Election Season is Here Again!
Ten years ago, I had a dream of serving Kitchener Centre as NDP Member of Parliament. Now? That dream is all but gone.
Election season is hard for me. After leaving graduate school, I more-or-less threw myself into politics. The 2008 election, which happened just after I graduated, got married, and suffered a market crash, returned a minority Conservative government. That meant the NDP riding association needed to be ready to go at a moments notice. We worked so hard in the run-up to the 2011 election, running community events, attending nearly every local summer festival, and just generally building a movement. We worked hard, but we also had fun. My campaign team in 2011 was honestly the greatest group of people ever - all those people that supported me, the 21,000 people who voted for me, I'll forever be grateful.
I'd planned to run it back again. I had a long-term plan. After I left my job in Guelph in 2012, we moved back to Kitchener Centre from Elmira so that I could be sure to live in the riding again. Our riding association had grown, in part due to Cameron Dearlove's provincial run in the fall of 2011. I was so excited about the opportunity to run for office again - not only did I have a real and genuine desire to serve the people of Kitchener, but I loved the cut and thrust of electoral politics. I wasn't good at all of it - I still hate the phone, though I don't grumble quite as much as I used to - but there were other things I was great at, like interacting with the public.

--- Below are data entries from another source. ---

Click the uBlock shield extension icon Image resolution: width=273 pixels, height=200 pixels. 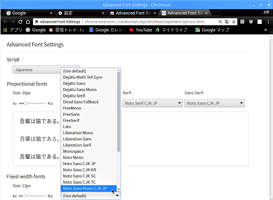point(251,22)
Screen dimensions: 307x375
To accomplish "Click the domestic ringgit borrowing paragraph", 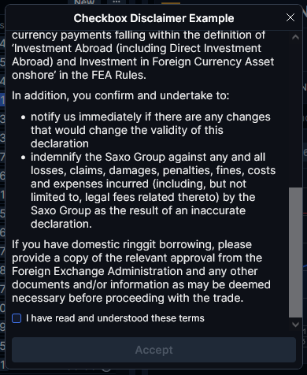I will click(141, 271).
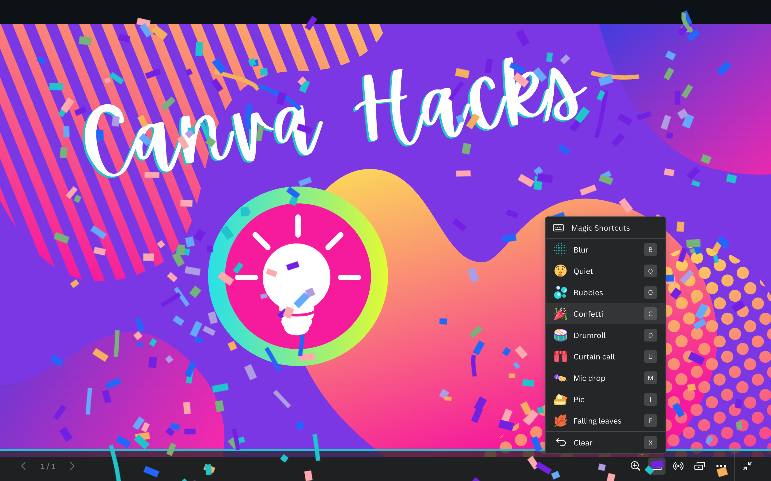This screenshot has height=481, width=771.
Task: Expand the more options menu ellipsis
Action: 721,466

I remember the thing that got me out of the hospital. Tom Mulcair was coming to Waterloo for a candidate nomination meeting and mini-rally on May 28, 2015. I circled that date on the calendar from my hospital bed - come hell or high water, I was going to make it to that event. And I did - they let me out of the hospital one day before the meeting. I'll never forget the Get Well message from MPs Paul Dewar and Tony Martin, as well as a faxed note from Mulcair himself. Those notes and that meeting got me through to the other side of the hospital bed.
Don't get me wrong - I LOVE to support my local Kitchener Centre NDP candidate - this year the formidable Beisan Zubi is up to the challenge, and I’m looking forward to making some calls and knocking on some doors for her, though, as always, I'm at the mercy of my body. But part of me goes into a sort of personal mourning each federal election, and I haven't yet been able to shake it.
I really wanted to be the NDP Member of Parliament for Kitchener Centre, and I genuinely thought that I would be good at the job. Call me a mediocre vvhite man if you must, but I genuinely thought I was a good fit for the role, and well suited to serving my community in Ottawa. Unfortunately dream that has been put on ice, in perpetuity. All of that said, just because I am thrilled to support each current candidate, part of me will always wonder 'what if.'
One of the most important ways that I have found manage my own thoughts and emotions during an election campaign is to take a Facebook break for the duration of the entire campaign. Keyboard warriors are often a hindrance to campaigns rather than a help anyway, and I know that I can get, well, invested in my argument. Indeed, if you find yourself spending time, energy and emotional currency in online arguments during an election campaign, you know that it’s probably time to go volunteer for your local NDP candidate.